Sunday, December 27, 2009

Time for change's Journal - Extravagant CEO Salaries and Ballooning Income Inequality in the U.S.

Time for change's Journal - Extravagant CEO Salaries and Ballooning Income Inequality in the U.S.

Grossly excessive CEO salaries in the United States have in recent years generated much wonderment and displeasure. With the coming of the severe recession or depression of 2008/2009, that displeasure has turned to outrage in many quarters. 77% of Americans believe that that CEOs are paid too much money, whereas only 11% of Americans admire “those who run” America's "largest companies" either "a great deal" or "quite a bit”.

In 2008, the average annual pay for a CEO of a Standard & Poor’s 500 company was $10.9 million. Those at the top, our nation’s financial elite, make hundreds of millions of dollars in a year. In 2004, the average CEO pay in the U.S. was 431 times that of the average production worker. That compares with a ratio of only 42 to 1 in 1982.

Congressional hearings into this issue in recent years reflect the public outrage, though Congressional Republicans are not comfortable about digging too deep:

The questioning mainly fell along party lines, with Republicans apologizing for hauling such distinguished corporate officials before the panel, and Democrats questioning everything… Many Republicans on the committee fought the very premise of the hearing. “This is a hearing in search of bad guys,” said Darrell E. Issa, Republican of California. “Are there bad guys in front of me? I’m not seeing it.”

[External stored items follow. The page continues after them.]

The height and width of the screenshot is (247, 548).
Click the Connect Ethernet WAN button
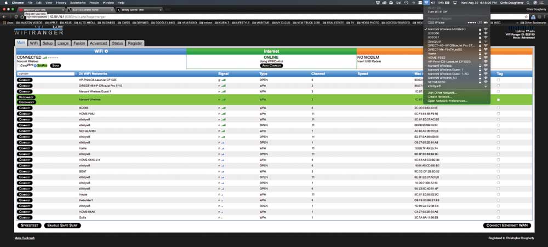click(x=507, y=226)
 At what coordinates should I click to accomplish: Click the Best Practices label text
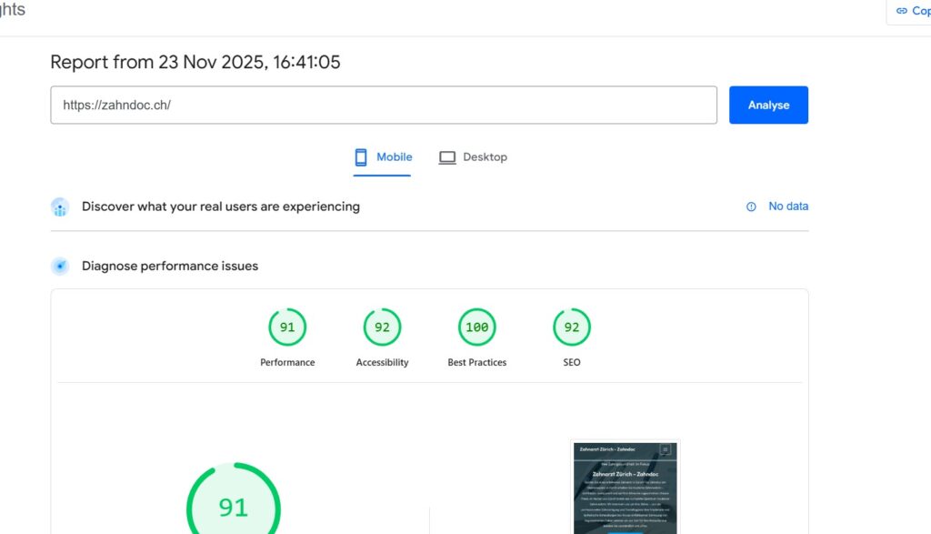click(x=476, y=362)
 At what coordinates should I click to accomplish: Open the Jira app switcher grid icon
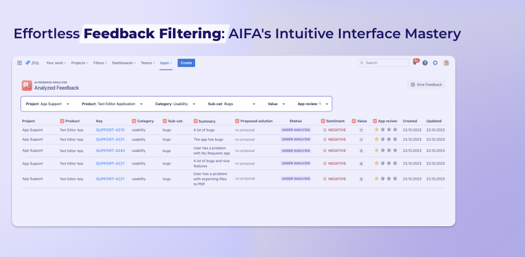coord(19,63)
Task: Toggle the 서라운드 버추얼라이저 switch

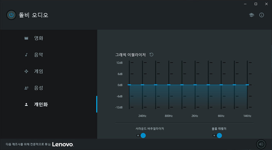Action: [x=141, y=136]
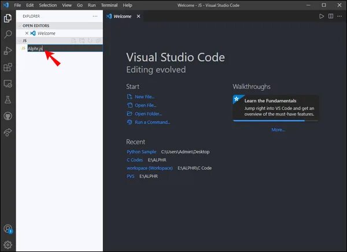Image resolution: width=347 pixels, height=252 pixels.
Task: Open editor more actions ellipsis menu
Action: [339, 16]
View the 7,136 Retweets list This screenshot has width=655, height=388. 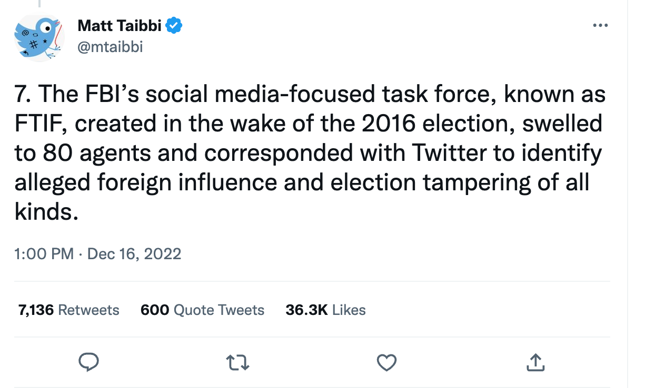(68, 310)
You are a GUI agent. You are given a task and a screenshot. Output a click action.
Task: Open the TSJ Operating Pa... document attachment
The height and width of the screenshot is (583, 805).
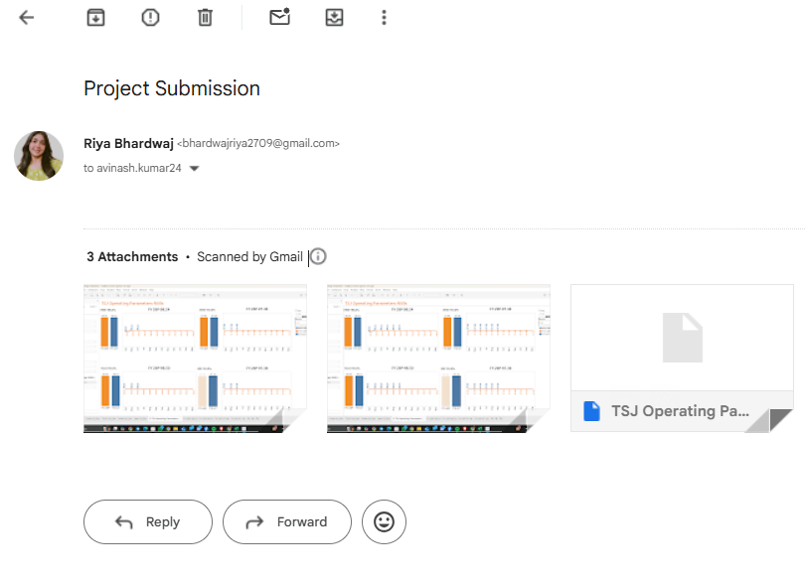tap(681, 358)
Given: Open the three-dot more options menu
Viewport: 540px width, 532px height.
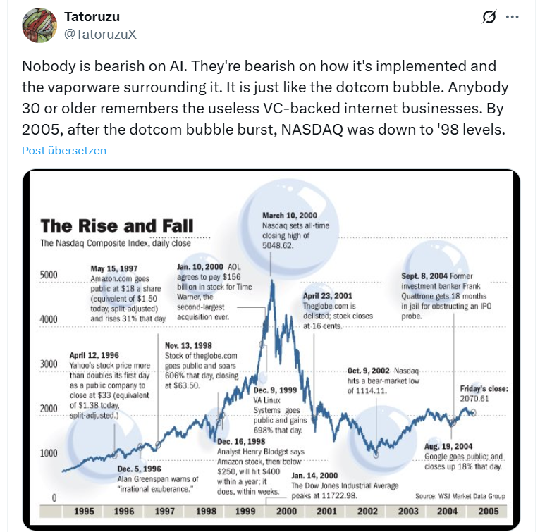Looking at the screenshot, I should pyautogui.click(x=513, y=16).
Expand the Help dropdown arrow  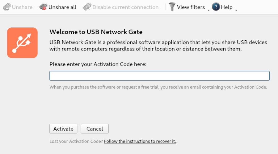tap(236, 10)
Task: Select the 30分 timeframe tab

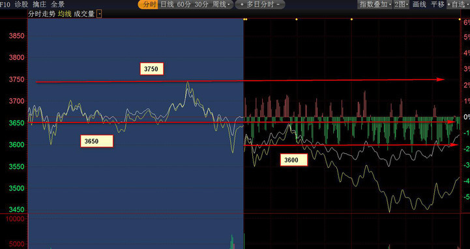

Many Congressional Democrats have expressed a very different view. I think Henry Waxman nailed it with this statement:

There seem to be two economic realities operating in our country today. Most Americans live in a world where economic security is precarious and there are real economic consequences for failure. But our nation’s top executives seem to live by a different set of rules.

Yes, two economic realities. One reality for… some people, and another reality for other people. One reality for those who face long prison sentences for possession of a small amount of marijuana and another reality for those who commit treason with impunity.

An article by Gabriel Thompson titled “Meet the Wealth Gap” summarizes the roots of these different realities:

It’s about the vast political power conferred by wealth, which can be deployed to support institutions pushing policies that, in turn, magnify the wealth divide. (These institutions) subsidize senior fellows who … see something sinister in a living-wage movement that “seeks to force urban firms to pay up to double the minimum wage.”… (They) call the movement a “sneaky way of bringing socialist economics to America’s cities”.


THE CONSEQUENCES OF SEVERE INCOME DISPARITY ...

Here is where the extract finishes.